_Selected excerpt_:
_ _ _ _ _

Monday, January 27, 2020
This is the third appearance here by Craig Faustus Buck.
When a private investigator encounters a woman being bothered by a stalker you can reasonably assume you are about to read a private eye story. But sometimes things take a sudden shift sideways. In this case we go crashing into noir territory.
Our narrator is a part-time employer of a private detective, which means she mostly serves summons. When she meets and falls for a woman at the golf course she agrees to put the papers on the creepy ex-boyfriend. Of course, she is hoping, in classic noir fashion, to get closer to this femme fatale. And she does.
But her lover isn't quite over the creepy boyfriend. So it becomes problematic: Who is the stalker? And who the femme fatale?
This one was a lot of fun.
Tuesday, January 21, 2020
This is Coleman's third appearance in this space. Here is how it starts.

_ _ _ _ _

(Extracted records)
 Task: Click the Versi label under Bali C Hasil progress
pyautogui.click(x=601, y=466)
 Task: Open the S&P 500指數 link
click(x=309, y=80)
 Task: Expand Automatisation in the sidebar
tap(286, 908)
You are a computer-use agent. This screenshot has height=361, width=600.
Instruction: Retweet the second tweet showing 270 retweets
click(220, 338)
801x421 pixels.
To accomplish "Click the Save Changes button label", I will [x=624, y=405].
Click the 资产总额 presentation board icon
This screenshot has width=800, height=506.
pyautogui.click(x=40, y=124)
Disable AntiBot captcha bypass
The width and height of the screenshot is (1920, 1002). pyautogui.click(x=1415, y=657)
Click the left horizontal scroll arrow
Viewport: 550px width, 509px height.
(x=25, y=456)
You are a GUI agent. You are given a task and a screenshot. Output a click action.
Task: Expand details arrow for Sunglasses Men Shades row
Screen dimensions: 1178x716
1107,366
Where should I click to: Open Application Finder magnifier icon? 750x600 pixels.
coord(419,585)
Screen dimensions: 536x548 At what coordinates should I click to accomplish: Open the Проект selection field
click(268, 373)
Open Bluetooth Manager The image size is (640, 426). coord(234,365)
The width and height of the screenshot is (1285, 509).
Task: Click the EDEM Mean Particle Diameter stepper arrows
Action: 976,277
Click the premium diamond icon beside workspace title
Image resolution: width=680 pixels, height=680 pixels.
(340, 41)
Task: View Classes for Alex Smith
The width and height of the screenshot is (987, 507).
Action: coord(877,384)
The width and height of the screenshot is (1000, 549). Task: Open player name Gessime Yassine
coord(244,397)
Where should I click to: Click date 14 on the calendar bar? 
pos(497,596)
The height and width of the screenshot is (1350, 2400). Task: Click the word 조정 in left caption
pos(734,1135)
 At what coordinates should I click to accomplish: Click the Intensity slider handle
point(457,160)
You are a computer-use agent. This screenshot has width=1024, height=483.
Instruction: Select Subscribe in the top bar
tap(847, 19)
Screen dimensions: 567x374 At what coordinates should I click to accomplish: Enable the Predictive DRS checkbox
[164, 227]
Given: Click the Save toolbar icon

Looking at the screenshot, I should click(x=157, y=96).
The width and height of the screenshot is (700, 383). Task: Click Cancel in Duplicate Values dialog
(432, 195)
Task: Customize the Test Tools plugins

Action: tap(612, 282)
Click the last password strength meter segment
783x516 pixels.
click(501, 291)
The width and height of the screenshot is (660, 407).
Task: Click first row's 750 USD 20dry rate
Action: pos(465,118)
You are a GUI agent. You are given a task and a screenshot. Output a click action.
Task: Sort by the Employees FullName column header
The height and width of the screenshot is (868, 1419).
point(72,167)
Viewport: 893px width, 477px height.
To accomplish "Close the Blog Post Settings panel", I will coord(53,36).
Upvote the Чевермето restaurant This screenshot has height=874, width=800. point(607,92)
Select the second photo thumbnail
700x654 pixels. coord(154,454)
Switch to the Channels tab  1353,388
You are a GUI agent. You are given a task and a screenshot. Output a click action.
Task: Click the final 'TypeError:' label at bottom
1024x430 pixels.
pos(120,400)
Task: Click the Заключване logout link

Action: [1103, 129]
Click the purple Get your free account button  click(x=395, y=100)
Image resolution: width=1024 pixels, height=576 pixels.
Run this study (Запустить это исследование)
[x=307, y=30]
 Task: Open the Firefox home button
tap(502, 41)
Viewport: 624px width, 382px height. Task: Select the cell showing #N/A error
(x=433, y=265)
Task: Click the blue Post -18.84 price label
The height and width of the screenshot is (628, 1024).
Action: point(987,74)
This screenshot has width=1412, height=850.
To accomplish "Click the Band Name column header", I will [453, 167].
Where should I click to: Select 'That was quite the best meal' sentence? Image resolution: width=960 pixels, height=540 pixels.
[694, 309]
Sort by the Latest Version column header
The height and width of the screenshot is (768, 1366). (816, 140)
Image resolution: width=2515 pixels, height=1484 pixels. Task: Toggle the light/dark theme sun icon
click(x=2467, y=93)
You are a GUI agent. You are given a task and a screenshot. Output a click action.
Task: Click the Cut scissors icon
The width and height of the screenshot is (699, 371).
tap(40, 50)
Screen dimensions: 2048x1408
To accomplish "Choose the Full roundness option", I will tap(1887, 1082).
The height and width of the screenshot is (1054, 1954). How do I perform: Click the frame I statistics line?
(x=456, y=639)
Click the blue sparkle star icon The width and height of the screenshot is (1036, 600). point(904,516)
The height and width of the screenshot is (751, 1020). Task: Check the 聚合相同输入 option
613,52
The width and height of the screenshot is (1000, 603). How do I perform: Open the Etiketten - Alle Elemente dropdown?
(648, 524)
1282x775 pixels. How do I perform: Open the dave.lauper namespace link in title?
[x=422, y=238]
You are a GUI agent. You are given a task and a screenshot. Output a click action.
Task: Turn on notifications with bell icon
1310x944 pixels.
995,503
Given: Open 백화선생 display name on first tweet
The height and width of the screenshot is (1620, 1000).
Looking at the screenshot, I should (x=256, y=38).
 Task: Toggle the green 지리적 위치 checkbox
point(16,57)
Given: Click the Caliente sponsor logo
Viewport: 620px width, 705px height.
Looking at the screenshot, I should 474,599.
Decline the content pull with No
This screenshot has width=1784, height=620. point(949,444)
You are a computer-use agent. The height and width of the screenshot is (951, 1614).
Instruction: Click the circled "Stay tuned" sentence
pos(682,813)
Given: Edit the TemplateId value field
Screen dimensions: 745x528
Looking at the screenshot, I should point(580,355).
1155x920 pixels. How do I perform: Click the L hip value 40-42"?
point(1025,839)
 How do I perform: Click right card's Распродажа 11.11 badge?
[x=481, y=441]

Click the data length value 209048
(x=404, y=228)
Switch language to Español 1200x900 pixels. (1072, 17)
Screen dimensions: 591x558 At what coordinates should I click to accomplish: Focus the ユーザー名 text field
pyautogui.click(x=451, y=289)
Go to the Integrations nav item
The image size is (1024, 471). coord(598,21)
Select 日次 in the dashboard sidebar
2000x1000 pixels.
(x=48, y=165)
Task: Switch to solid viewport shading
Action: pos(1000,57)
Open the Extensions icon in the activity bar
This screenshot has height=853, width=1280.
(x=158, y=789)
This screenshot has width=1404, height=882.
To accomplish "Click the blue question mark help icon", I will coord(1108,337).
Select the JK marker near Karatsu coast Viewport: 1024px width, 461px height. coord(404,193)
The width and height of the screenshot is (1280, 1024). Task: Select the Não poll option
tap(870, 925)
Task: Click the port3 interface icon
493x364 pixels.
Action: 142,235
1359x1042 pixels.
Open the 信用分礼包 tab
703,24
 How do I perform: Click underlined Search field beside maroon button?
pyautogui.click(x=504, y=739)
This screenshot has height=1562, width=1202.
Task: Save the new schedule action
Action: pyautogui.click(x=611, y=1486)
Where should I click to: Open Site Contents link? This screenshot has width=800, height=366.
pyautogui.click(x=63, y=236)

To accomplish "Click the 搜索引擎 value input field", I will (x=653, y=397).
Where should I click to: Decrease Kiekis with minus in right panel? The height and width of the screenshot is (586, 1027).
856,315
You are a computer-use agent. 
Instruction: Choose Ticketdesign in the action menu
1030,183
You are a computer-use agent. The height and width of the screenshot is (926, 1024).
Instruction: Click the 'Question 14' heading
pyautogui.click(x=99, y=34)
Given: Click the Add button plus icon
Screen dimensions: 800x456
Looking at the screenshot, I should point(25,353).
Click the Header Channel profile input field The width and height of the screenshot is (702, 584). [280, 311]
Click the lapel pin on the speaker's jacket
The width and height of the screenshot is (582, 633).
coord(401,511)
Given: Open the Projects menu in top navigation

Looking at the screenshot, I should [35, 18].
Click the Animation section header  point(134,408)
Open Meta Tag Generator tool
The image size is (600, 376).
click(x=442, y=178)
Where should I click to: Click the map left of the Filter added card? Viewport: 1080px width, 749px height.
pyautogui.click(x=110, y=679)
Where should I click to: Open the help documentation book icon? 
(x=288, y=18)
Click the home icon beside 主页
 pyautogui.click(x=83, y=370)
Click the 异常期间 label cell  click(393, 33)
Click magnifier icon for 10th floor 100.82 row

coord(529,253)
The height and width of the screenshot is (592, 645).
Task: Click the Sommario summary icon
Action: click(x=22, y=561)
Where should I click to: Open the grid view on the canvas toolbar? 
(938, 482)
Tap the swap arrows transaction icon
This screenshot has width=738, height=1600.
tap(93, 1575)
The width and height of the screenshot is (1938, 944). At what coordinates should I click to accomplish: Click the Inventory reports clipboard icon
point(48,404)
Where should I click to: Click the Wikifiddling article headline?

_ _ _ _ _

_Set of tasks_:
1. In the story reviews, list every sentence of the paragraph that begins "Our narrator is".
2. Reproduce word for word the stretch of the story reviews from "But her lover" through "how it starts.".

_Outputs for the tasks_:
1.
- Our narrator is a part-time employer of a private detective, which means she mostly serves summons.
- When she meets and falls for a woman at the golf course she agrees to put the papers on the creepy ex-boyfriend.
- Of course, she is hoping, in classic noir fashion, to get closer to this femme fatale.
- And she does.

2.
But her lover isn't quite over the creepy boyfriend. So it becomes problematic: Who is the stalker? And who the femme fatale?
This one was a lot of fun.
Tuesday, January 21, 2020
This is Coleman's third appearance in this space. Here is how it starts.